* _WHAT IS REQUIRED_
Reproduce the material below verbatim, line for line, with no changes.

* _Item position entries_
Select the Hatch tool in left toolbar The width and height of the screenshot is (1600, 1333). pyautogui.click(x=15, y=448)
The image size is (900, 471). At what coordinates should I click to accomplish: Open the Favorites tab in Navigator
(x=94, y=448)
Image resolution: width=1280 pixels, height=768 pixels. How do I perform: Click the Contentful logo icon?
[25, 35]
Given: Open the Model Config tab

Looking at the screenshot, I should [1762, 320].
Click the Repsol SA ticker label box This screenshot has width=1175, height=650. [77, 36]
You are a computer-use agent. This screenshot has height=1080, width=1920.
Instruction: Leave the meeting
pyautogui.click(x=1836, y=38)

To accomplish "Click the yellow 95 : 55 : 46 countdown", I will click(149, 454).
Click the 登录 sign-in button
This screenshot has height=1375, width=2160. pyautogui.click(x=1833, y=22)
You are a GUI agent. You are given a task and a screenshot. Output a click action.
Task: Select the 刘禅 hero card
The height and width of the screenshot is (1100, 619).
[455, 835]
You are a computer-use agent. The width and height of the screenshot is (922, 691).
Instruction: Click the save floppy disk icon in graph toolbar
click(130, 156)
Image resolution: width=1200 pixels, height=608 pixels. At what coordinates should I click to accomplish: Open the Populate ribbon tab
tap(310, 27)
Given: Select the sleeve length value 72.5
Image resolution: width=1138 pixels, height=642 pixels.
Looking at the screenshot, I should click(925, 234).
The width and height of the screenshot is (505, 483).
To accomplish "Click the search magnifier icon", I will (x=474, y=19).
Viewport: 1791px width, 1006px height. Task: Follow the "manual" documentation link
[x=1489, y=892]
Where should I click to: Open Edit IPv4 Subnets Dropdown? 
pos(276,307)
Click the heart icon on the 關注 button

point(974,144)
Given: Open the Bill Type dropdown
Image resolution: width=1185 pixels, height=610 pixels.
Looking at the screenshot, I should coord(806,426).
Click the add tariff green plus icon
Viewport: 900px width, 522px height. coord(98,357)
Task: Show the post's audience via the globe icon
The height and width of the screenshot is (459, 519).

* _CORRECT RESPONSE_
Select the Hatch tool in left toolbar The width and height of the screenshot is (1600, 1333). pyautogui.click(x=15, y=448)
The image size is (900, 471). At what coordinates should I click to accomplish: Open the Favorites tab in Navigator
(x=94, y=448)
Image resolution: width=1280 pixels, height=768 pixels. How do I perform: Click the Contentful logo icon?
[25, 35]
Given: Open the Model Config tab

Looking at the screenshot, I should [1762, 320].
Click the Repsol SA ticker label box This screenshot has width=1175, height=650. [77, 36]
You are a computer-use agent. This screenshot has height=1080, width=1920.
Instruction: Leave the meeting
pyautogui.click(x=1836, y=38)

To accomplish "Click the yellow 95 : 55 : 46 countdown", I will click(149, 454).
Click the 登录 sign-in button
This screenshot has height=1375, width=2160. pyautogui.click(x=1833, y=22)
You are a GUI agent. You are given a task and a screenshot. Output a click action.
Task: Select the 刘禅 hero card
The height and width of the screenshot is (1100, 619).
[455, 835]
You are a computer-use agent. The width and height of the screenshot is (922, 691).
Instruction: Click the save floppy disk icon in graph toolbar
click(130, 156)
Image resolution: width=1200 pixels, height=608 pixels. At what coordinates should I click to accomplish: Open the Populate ribbon tab
tap(310, 27)
Given: Select the sleeve length value 72.5
Image resolution: width=1138 pixels, height=642 pixels.
Looking at the screenshot, I should click(925, 234).
The width and height of the screenshot is (505, 483).
To accomplish "Click the search magnifier icon", I will (x=474, y=19).
Viewport: 1791px width, 1006px height. Task: Follow the "manual" documentation link
[x=1489, y=892]
Where should I click to: Open Edit IPv4 Subnets Dropdown? 
pos(276,307)
Click the heart icon on the 關注 button

point(974,144)
Given: Open the Bill Type dropdown
Image resolution: width=1185 pixels, height=610 pixels.
Looking at the screenshot, I should coord(806,426).
Click the add tariff green plus icon
Viewport: 900px width, 522px height. coord(98,357)
Task: Show the post's audience via the globe icon
The height and width of the screenshot is (459, 519).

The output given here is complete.